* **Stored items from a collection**
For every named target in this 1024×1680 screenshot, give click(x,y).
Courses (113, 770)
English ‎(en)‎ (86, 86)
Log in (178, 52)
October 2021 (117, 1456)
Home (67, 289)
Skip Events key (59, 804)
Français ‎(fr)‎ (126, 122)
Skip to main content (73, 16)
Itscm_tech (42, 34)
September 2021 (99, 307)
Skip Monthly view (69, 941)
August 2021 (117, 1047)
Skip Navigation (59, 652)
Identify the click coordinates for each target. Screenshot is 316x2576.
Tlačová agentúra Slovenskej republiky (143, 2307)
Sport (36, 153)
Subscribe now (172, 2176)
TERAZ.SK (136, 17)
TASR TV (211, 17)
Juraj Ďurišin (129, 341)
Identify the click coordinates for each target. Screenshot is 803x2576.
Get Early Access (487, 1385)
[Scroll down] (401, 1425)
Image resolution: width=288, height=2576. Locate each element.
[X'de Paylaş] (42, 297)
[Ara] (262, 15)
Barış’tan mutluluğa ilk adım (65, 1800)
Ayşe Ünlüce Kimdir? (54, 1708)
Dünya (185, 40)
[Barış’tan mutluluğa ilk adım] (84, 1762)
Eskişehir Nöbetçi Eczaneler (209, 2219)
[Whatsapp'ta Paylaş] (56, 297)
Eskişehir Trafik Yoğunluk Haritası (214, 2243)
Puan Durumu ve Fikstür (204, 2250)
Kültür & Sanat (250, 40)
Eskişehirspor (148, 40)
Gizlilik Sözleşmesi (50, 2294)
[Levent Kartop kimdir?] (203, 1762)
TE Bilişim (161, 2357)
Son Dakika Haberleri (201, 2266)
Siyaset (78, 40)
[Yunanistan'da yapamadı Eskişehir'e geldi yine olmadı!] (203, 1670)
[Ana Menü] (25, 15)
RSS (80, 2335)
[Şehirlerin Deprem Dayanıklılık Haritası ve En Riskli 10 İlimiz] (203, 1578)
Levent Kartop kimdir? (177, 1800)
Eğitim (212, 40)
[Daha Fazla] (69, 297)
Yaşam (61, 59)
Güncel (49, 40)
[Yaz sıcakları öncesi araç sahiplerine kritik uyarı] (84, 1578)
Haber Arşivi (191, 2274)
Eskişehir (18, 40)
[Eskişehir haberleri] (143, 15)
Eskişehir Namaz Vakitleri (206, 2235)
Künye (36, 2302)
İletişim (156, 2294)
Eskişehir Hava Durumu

* **About this exercise**
Make a copy of each line in the records that has the word "Identify".

* **Worked solution**
Identify the click coordinates for each target. Screenshot is 316x2576.
Identify the click coordinates for each target. Screenshot is 803x2576.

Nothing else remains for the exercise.